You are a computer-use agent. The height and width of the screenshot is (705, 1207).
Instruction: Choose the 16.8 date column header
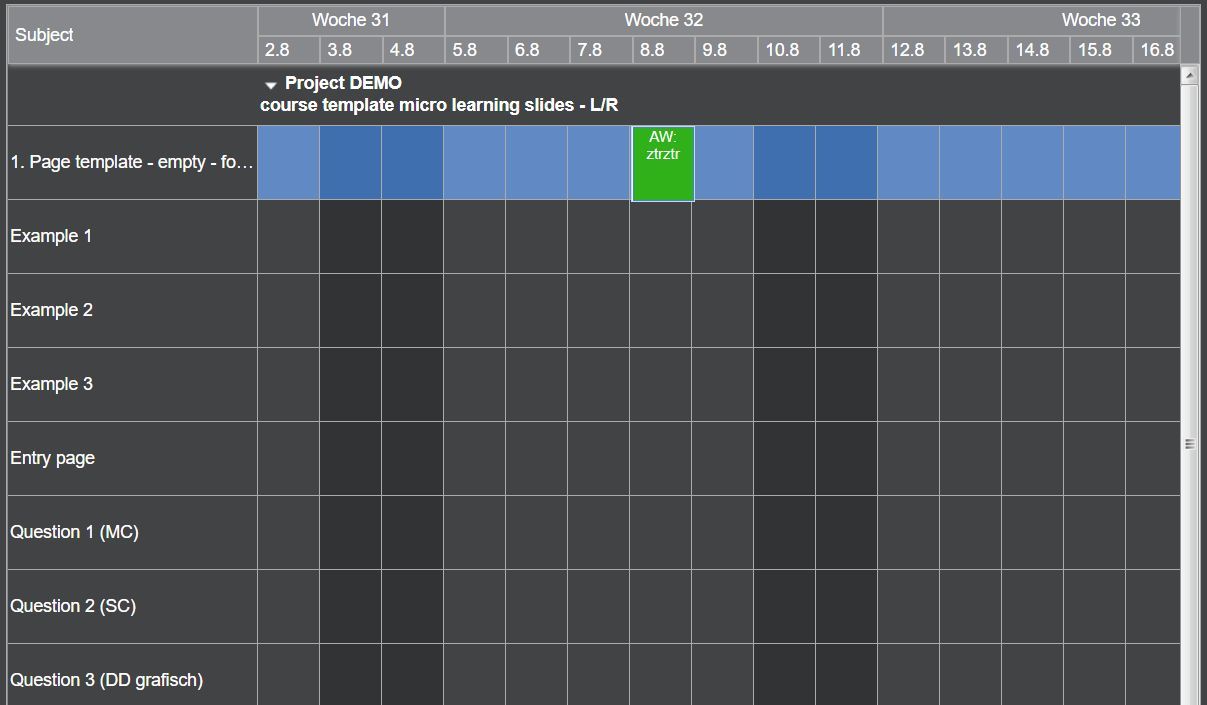[1156, 50]
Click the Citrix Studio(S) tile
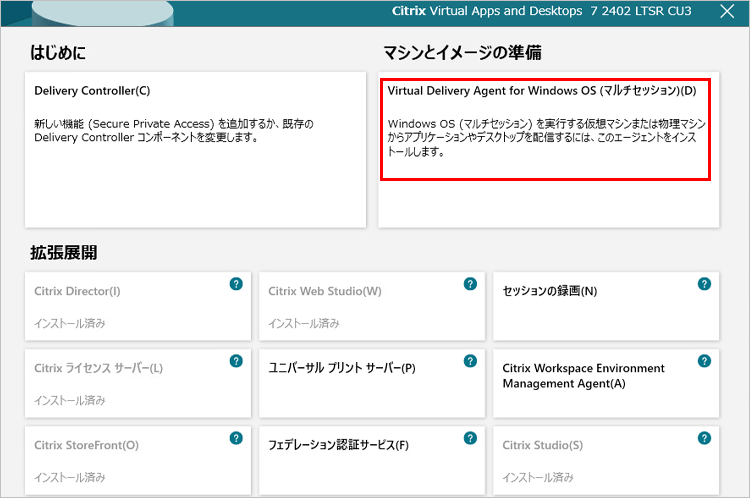750x498 pixels. point(605,460)
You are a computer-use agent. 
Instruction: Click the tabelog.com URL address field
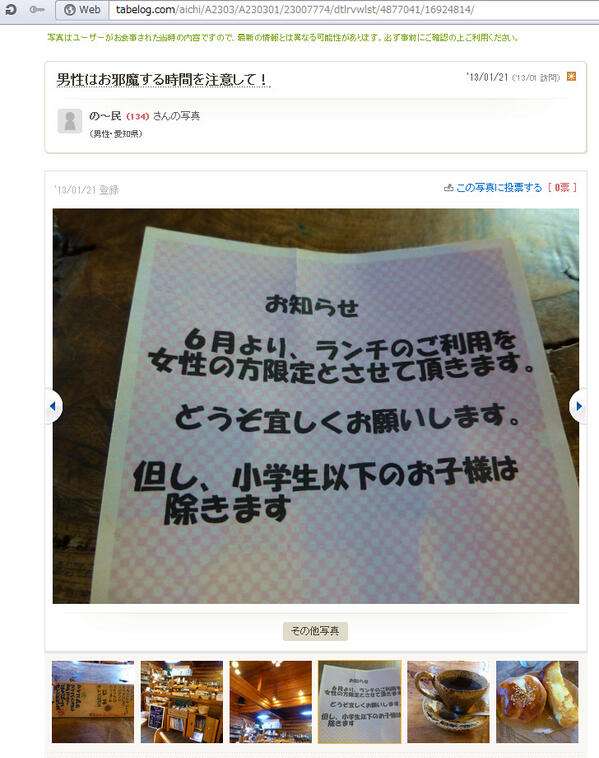(x=355, y=10)
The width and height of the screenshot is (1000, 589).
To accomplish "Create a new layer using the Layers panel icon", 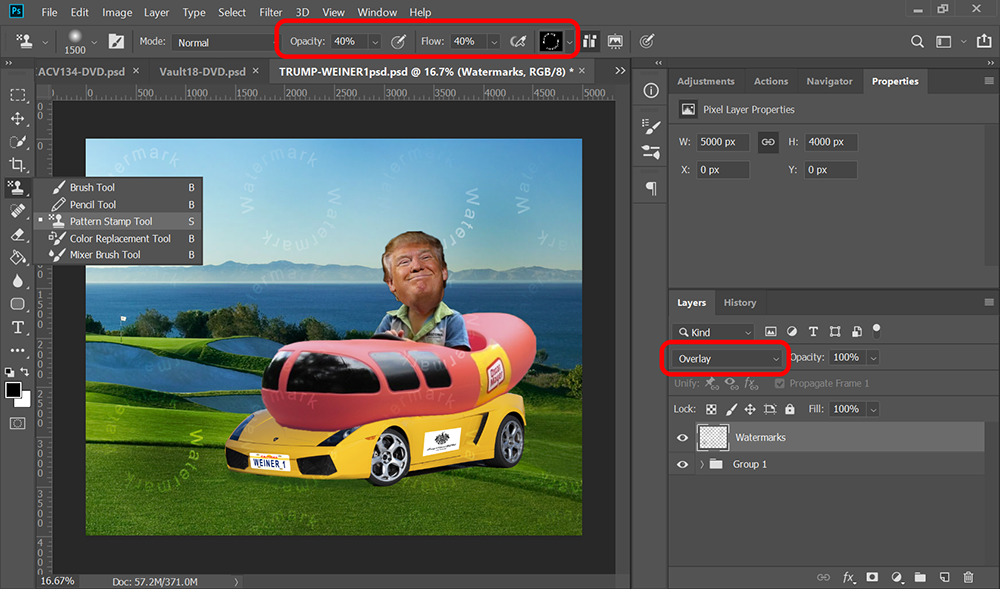I will [944, 577].
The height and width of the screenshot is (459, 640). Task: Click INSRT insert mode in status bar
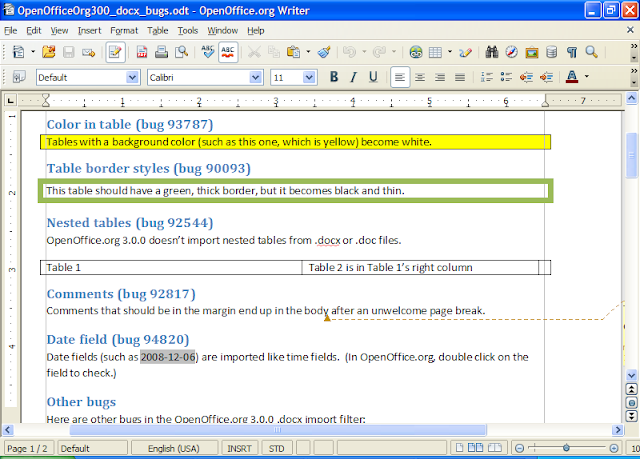(x=240, y=449)
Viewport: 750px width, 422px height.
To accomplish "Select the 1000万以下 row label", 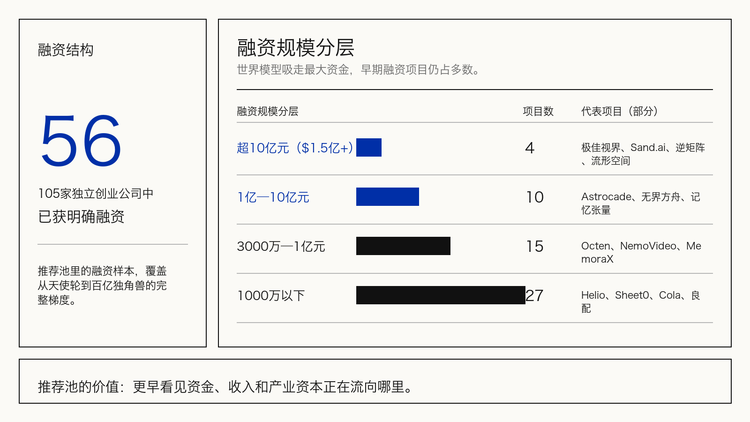I will (x=271, y=296).
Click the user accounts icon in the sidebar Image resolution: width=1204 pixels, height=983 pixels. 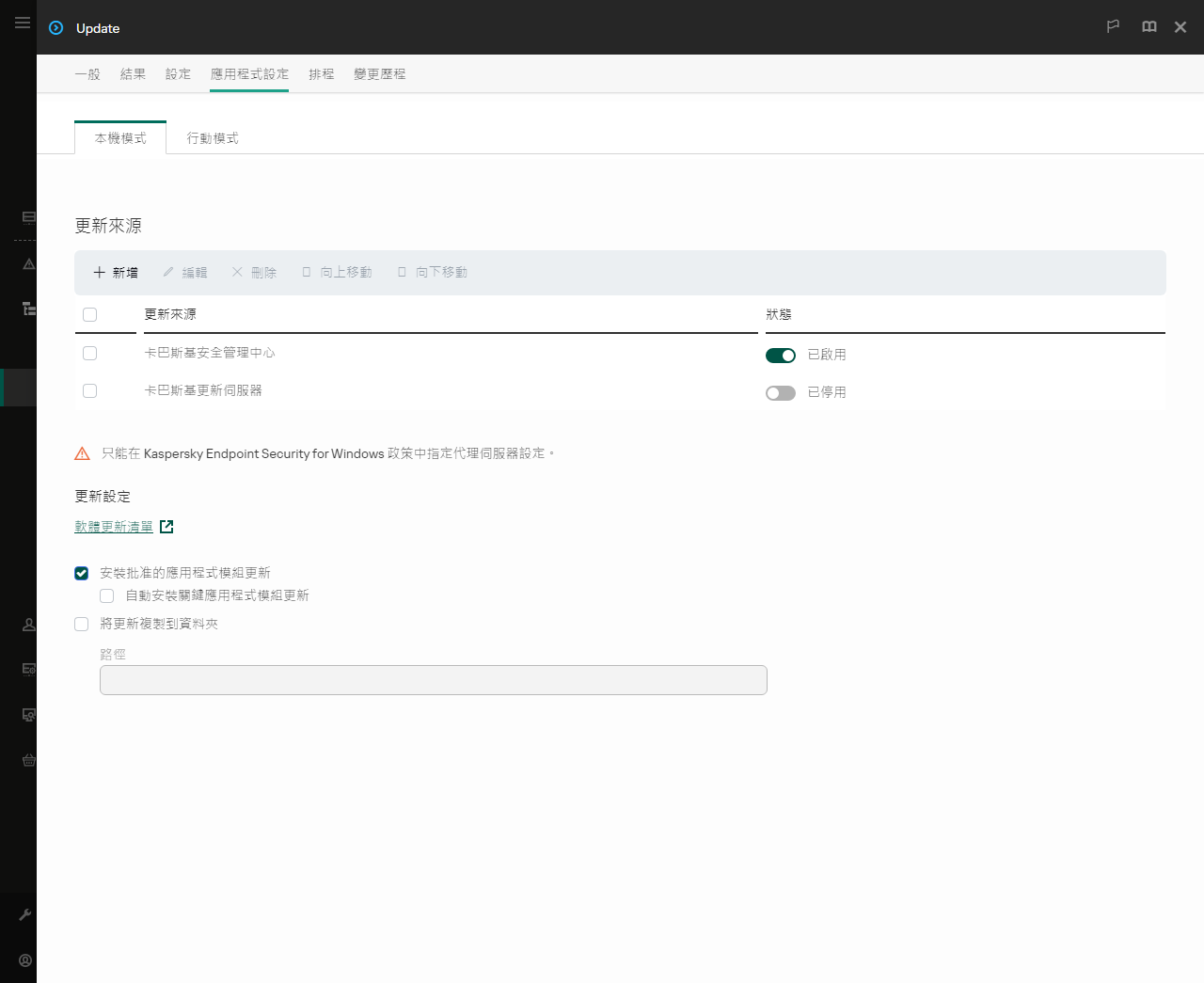click(28, 624)
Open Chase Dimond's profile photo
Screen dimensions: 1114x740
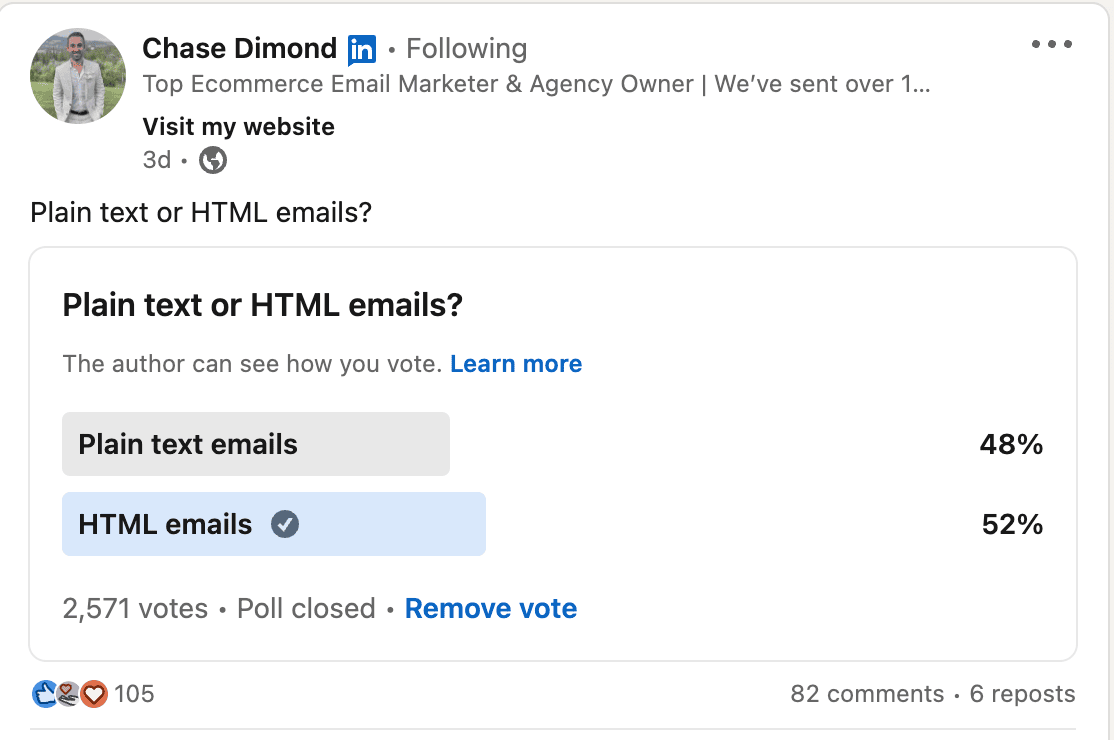pyautogui.click(x=77, y=75)
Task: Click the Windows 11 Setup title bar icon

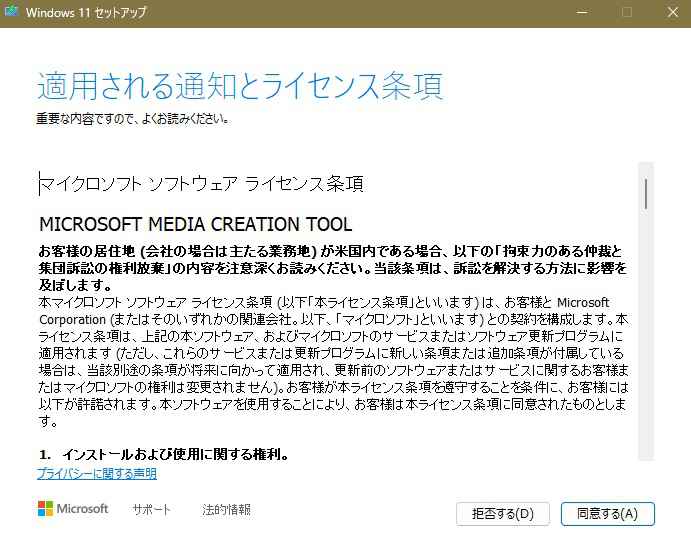Action: point(13,13)
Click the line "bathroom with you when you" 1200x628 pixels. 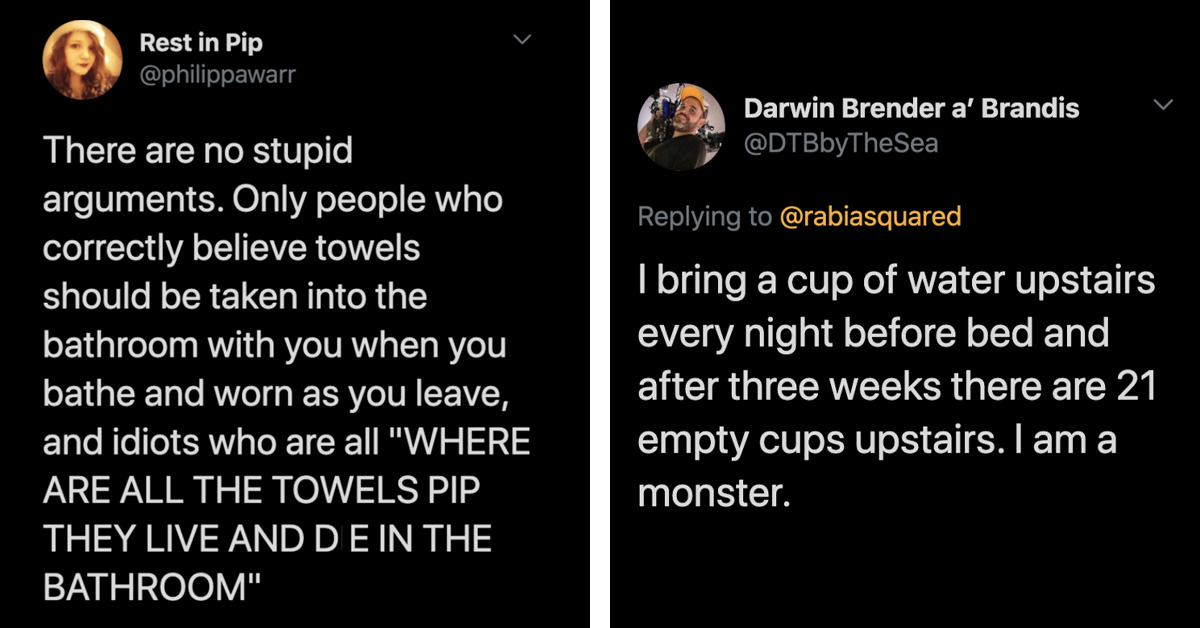274,346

*Problem:*
Starting from the records above, copy each line where the string "agent" is found.

*Finished exercise:*
You are a computer-use agent. The height and width of the screenshot is (705, 1207).
You are a computer-use agent. 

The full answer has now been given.